Extend the reflection on forgiveness and the Holocaust that follows, beginning right after its final sentence.

**Selected excerpt**
——————————
This Friday Night at 6pm we will be hosting a Passover Sedar which is a family friendly service as part of dinner that tells the story of the Jewish People’s escape from slavery and the importance of freedom and justice for everyone at all times. And Sunday April 15th I will be participating in our local interfaith Yom HaShoah Service at the Tri-Cities Jewish Center in Rock Island, retelling the story of the Holocaust in hopes that with remembering it will not happen again. It is important to remember, but it is not enough to remember, as we have still allowed genocide to continue in our world.
So what do I think? Would I have forgiven that SS Officer. It is easier to think about this some 60+ years later then in the moment especially not ever having experienced that degree of hardship. The farther we get away from events in time even in our own life over time we grow, over time we have other experiences to give our suffering context and over time we look to make meaning of our suffering. But in the present moment during intense suffering, I cannot imagine forgiving that SS officer. Often being silent, and holding one’s tongue is all we can due in the present moment as we sort through our emotions and feelings
I think back in my life, I think of people who harmed me either physically, or emotionally whether personally, in business or in Ministry. Time doesn’t heal all wounds. Sometimes you just have to carry your grief with you. I don’t believe I formally or consciously forgave or forgot those people. I instead learned to protect myself from harm. I think that is important. Cheap grace as we have seen in this world, can lead to ongoing abuse. Forgiveness, thoughts and prayers didn’t save those student from being slaughtered. It is not about forgiving others that mattered to me, It is not my duty to forgive others for their sins. It is my duty to be reconciled with myself, and become aware of my emotions so that I can realize what is real risk, and what is just fear of past events rising up within me.
The question is, knowing what we know, having suffered, how are we going to live in the world. Are we going to seek vengeance, or will we find compassion for others who suffer, Are we going to hold a grudge or are we going to seek restoration with the world. So I think silence was ok. Karl’s acts were between him and his conscience and his idea of God. And Wiesenthal’s were with his own conscience. After the war Wiesenthal went forth and tried to create a world filled with justice.
——————————
**Data shown**
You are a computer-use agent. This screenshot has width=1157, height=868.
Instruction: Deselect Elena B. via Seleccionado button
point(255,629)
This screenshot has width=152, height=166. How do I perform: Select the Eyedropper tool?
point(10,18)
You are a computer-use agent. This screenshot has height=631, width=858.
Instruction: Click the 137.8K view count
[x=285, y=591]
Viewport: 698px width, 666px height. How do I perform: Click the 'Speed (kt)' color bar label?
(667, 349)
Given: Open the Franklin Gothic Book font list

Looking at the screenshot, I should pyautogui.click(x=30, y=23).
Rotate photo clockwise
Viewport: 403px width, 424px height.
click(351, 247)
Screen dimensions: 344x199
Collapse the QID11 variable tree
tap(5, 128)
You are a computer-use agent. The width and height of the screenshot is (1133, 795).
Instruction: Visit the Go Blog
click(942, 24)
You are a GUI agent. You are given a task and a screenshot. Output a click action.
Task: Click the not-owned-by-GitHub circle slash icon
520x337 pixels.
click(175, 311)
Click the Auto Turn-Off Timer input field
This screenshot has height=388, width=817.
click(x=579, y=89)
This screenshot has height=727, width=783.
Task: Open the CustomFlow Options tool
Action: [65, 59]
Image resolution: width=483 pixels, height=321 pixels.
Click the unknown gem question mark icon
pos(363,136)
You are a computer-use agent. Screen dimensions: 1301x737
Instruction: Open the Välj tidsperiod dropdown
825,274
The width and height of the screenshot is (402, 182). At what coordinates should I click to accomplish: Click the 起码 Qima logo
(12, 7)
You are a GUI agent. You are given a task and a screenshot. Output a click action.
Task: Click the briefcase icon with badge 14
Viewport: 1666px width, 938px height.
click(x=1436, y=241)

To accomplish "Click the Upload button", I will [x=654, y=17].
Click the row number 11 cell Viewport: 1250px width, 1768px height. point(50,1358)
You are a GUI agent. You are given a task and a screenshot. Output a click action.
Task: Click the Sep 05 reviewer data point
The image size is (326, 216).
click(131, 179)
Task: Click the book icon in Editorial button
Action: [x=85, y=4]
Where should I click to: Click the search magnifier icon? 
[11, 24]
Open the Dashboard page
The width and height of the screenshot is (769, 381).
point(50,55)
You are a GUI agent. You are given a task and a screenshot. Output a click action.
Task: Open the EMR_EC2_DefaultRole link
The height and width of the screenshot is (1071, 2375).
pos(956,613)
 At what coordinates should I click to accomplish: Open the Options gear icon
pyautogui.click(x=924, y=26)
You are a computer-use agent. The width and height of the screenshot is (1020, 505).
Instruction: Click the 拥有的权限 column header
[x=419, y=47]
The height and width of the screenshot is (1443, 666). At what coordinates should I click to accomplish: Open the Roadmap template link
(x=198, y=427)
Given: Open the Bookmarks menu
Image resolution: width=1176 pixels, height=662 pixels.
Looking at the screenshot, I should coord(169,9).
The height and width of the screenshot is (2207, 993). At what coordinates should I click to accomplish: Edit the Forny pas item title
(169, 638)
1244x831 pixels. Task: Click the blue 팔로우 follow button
——————————
**Result of this exercise**
It is funny, I was much more comfortable with his not forgiving Karl then I was in his lying to Karl’s mother. He lied, in an act of compassion to alleviate her pain. No parent wants to imagine that their children are capable of what was done. Sometimes it is important to learn the truth. Not just our imagined truth. Because sometimes we need to realize our perspective or our supposed pain or our illusion of superiority was caused by circumstances and understanding we are not even aware of. Often on Facebook, I see people complain about things that I think, well that doesn’t seem that bad. Whenever I say that, I catch myself. I try to remember when I have been harmed and felt no one would recognize or understand it. And so I stop myself, and I listen.
And I try to learn about what I don’t know, and perspectives I have not experienced. Sometimes just listening to others can be an act of restoration.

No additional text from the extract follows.